OBJETIVO DO EXERCÍCIO:
Dê prosseguimento ao texto abaixo sobre o cultivo de cana-de-açúcar em Minas Gerais, começando logo após a sua última frase.

TEXTO FORNECIDO:
Minas Gerais respondia por quase um terço da área cultivada com cana-de-açúcar do Brasil (30,1%). A soma da extensão territorial com cultivo da cana dos quatro principais espaços canavieiros do Nordeste (Pernambuco, Bahia, Sergipe e Alagoas) era inferior à mineira. A área cultivada dos Estados do Rio de Janeiro e São Paulo não alcançava a metade da mineira. Estava em Minas quase um terço dos produtores de cana-de-açúcar do Brasil (30,7%). Os quatro mais importantes espaços canavieiros do Nordeste somavam número de produtores que correspondia à metade do existente em Minas Gerais. Os Estados do Rio de Janeiro e de São Paulo alcançavam participação relativa inferior a um terço da mineira. Eram regionalmente muito variáveis os níveis de produtividade de cana-de-açúcar por unidade de área cultivada, assim como muito diversa a média de cana por unidade de produção. Enquanto em Minas a produção média de cana por hectare era de 13,5 toneladas, a de Pernambuco perfazia 30,7 toneladas e a do Estado do Rio de Janeiro alcançava 72,1 toneladas. Enquanto em Minas Gerais a quantidade média de cana cultivada por produtor era de 73,3 toneladas, a do Rio de Janeiro montava a 229,2 toneladas e a de Pernambuco chegava a 493,6 toneladas. Ainda assim, a produção de cana-de-açúcar de Minas representava mais de um quinto da produção nacional (20,1%) e superava a de todos os grandes espaços canavieiros do Brasil (Carteira Estatistica de Minas Geraes, 1929, p. 294 e 297).

DADOS REGISTRADOS:
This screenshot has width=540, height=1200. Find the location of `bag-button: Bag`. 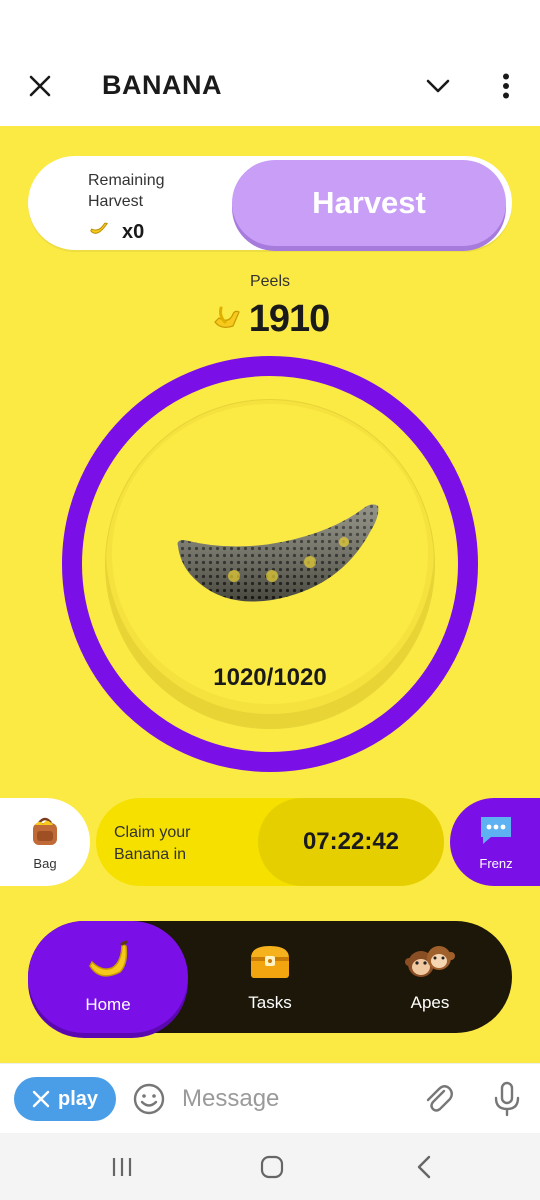

bag-button: Bag is located at coordinates (45, 842).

RESPOSTA DO EXERCÍCIO:
A distribuição dos engenhos e usinas em 1920 reafirma a relativa lentidão do processo de modernização tecnológica de Minas Gerais ante os demais grandes espaços canavieiros do Brasil. Enquanto Pernambuco, Bahia, Sergipe, Alagoas, Rio de Janeiro e São Paulo somavam mais de 90% das unidades industriais do País, em Minas estavam apenas 2,1% das usinas brasileiras. Em contrapartida, a soma das unidades tradicionais dos espaços canavieiros acima mencionados não perfazia a participação relativa dos engenhos de Minas Gerais (36,1%). Somadas usinas e engenhos, nenhum Estado apresentava número de proprietários de unidades transformadoras da cana que rivalizasse com o de Minas (Carteira Estatistica de Minas Geraes, 1929, p. 316).

A produção de açúcar em engenhos e usinas salienta a assimetria do processo de modernização tecnológica das atividades agroaçucareiras do Brasil. Em 1920, entre os grandes espaços canavieiros do País, apenas em Minas Gerais a produção industrial de açúcar ainda era pouco expressiva (6,1%). Em Alagoas, as usinas produziam 21,1% do açúcar, em Sergipe perfaziam 35,1%, em São Paulo alcançavam 45,7%, na Bahia respondiam por 49,7%, no Rio de Janeiro atingiam 56,1% e em Pernambuco as usinas fabricavam 64,6%. A soma da participação relativa destes Estados perfazia 93,9% da produção brasileira de açúcar de usina. Mesmo diante da posição de atraso relativo no processo de modernização, a produção de açúcar de todos os tipos de Minas Gerais era inferior apenas à de Pernambuco e superava largamente a dos demais grandes espaços canavieiros (Carteira Estatistica de Minas Geraes, 1929, p. 316).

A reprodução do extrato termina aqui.